Starring Zoe Lister-Jones, Adam Pally, Fred Armisen
This is how a comedy should be: Laugh out loud funny with substance and truth underneath. Zoe Lister-Jones is the current wonder woman who has written, directed, produced, and starred in a groundbreaking (to me) film about a couple who fights constantly, and playfully come up with the solution to their problems. I say “groundbreaking” because Lister-Jones gets so much of the psychology right. It won’t be anything new to therapists who have understood this for a long time, but artistic expression to address real feelings and manage conflict is therapeutic.
Anna (Lister-Jones) and Ben (Pally) argue constantly about all kinds of things—dishes in the sink, complaining, laziness—and it seems hopeless for their marriage. Then one day when they are attending a godchild’s party (to which they came simply as an obligation), out of boredom they sit in the sandbox, pick up toy instruments, and start playfully setting their fights to music. It’s fun for them for the first time in months. They gingerly try it again when they’re at the beach getting stoned. They discover that “fighting” in song actually helps. Later on, when they find their old guitars while cleaning out the garage they decide to be a band.
A neighbor drops by to chat and sees that they have guitars and have just formed a band. He lets them know he plays drums, and waits expectantly for them to invite him to join them. Awkward silence, so he leaves. It’s not long, though, until the couple realizes they need a drummer, so they knock on his door. All the scenes with Dave (Armisen) and his two roommates are so surprising and fun, despite a few believable rough spots, they put the film over the top in my opinion.
Cleverness, dialogue, and comedic timing make this film a winner.
Cleverness, dialogue, and comedic timing make this film a winner. Lister-Jones is truly gifted in all aspects of her creation, and I will always make sure I see her future work. I assume she must have been primarily responsible for recruiting the cast (since I don’t see a “casting by” category on IMDB), because they are so in sync with her character, especially Adam Pally. Like Lister-Jones, he has had considerable experience in writing, directing, and producing, as well as acting. Fred Armisen is well known as a kind of odd-character comedian, and does some of his best work in this film.

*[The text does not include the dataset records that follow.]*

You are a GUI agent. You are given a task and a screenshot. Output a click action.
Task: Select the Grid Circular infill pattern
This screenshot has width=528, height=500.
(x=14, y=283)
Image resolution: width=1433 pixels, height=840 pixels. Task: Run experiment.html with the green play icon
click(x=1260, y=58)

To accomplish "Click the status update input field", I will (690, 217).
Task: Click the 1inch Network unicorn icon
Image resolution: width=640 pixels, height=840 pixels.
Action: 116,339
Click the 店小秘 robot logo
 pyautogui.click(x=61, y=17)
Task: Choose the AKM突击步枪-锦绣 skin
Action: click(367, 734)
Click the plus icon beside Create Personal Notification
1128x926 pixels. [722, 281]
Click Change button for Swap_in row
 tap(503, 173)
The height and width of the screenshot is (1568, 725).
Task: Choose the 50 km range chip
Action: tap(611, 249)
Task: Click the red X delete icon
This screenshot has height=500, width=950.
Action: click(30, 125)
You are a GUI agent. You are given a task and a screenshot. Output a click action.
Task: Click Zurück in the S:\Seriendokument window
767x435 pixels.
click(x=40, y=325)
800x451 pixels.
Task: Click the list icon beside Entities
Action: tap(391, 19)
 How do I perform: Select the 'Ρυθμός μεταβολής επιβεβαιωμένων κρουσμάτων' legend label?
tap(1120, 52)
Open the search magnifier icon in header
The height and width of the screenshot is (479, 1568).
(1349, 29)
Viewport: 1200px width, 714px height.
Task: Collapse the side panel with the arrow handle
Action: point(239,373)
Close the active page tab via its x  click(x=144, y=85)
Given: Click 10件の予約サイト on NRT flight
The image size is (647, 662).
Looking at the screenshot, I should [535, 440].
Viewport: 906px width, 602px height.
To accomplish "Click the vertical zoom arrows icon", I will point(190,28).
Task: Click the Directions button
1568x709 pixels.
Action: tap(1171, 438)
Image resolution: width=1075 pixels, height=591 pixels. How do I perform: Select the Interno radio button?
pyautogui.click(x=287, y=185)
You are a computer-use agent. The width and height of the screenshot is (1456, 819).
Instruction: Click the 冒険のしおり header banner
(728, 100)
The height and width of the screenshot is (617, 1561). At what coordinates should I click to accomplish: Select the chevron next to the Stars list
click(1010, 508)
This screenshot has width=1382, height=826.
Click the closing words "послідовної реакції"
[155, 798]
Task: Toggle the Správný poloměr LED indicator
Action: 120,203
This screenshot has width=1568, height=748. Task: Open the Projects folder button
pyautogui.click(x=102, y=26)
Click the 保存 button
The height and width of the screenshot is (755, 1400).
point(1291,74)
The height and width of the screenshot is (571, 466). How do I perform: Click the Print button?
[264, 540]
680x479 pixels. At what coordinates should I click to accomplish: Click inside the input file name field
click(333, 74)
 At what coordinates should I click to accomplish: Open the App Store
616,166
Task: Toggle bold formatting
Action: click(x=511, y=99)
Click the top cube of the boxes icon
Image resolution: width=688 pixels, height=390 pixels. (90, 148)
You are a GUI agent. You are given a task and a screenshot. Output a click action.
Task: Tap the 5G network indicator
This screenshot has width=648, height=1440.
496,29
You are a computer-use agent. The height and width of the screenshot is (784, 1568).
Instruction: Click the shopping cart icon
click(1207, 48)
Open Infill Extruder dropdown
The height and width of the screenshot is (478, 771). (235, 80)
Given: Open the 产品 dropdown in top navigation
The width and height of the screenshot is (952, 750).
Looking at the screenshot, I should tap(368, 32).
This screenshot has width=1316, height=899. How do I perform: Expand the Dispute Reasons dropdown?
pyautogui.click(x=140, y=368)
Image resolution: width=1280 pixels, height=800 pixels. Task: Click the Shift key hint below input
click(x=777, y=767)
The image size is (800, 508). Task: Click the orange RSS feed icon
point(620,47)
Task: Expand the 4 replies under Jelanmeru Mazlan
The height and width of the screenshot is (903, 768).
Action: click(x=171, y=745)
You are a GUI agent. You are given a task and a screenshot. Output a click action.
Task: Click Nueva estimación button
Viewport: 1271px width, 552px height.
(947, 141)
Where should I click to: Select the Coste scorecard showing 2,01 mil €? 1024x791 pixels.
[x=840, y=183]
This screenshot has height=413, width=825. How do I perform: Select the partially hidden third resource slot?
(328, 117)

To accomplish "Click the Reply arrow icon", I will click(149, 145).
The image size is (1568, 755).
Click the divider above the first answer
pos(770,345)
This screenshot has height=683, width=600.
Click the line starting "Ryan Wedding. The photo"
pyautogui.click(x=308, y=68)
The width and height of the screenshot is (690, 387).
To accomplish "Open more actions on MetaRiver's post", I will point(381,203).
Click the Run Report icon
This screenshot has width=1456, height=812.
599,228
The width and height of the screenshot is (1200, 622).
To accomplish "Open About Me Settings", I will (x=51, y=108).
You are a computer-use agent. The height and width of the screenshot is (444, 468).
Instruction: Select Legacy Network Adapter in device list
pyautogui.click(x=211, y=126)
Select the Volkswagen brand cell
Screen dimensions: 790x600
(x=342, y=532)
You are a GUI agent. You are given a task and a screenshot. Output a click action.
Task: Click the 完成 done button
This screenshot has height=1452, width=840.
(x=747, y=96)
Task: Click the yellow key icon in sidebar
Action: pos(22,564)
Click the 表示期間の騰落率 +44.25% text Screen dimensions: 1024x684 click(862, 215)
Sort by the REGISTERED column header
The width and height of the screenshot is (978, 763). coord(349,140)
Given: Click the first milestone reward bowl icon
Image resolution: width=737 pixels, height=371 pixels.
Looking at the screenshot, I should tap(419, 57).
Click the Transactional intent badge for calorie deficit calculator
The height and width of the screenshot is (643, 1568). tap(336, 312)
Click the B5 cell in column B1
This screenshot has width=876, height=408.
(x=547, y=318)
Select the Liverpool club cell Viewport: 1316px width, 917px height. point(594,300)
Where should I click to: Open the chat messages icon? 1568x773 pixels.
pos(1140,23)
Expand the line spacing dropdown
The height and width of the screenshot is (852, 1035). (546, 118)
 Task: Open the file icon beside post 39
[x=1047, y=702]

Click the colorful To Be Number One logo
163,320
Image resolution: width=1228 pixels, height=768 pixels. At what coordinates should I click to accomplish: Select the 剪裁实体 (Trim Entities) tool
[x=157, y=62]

The musical group Lucius scored the catchy tunes in Band Aid, but in collaboration with Lister-Jones. She wrote the lyrics into the script, then worked with Kyle Forrester of Lucius on putting them to music. She said in a Washington Times interview that she and Pally thoroughly rehearsed them, but “Fred needed no rehearsals because he’s like a legitimate drummer” (http://www.washingtontimes.com/news/2017/jun/12/zoe-lister-jones-writer-director-band-aid-hired-al/).
There is one more important discovery (with the help of Ben’s mother) the couple makes, which is the value of finding out what is really bothering them, talking about it, and grieving together.
An Indie film about marriage that includes a novel way to work through conflicts.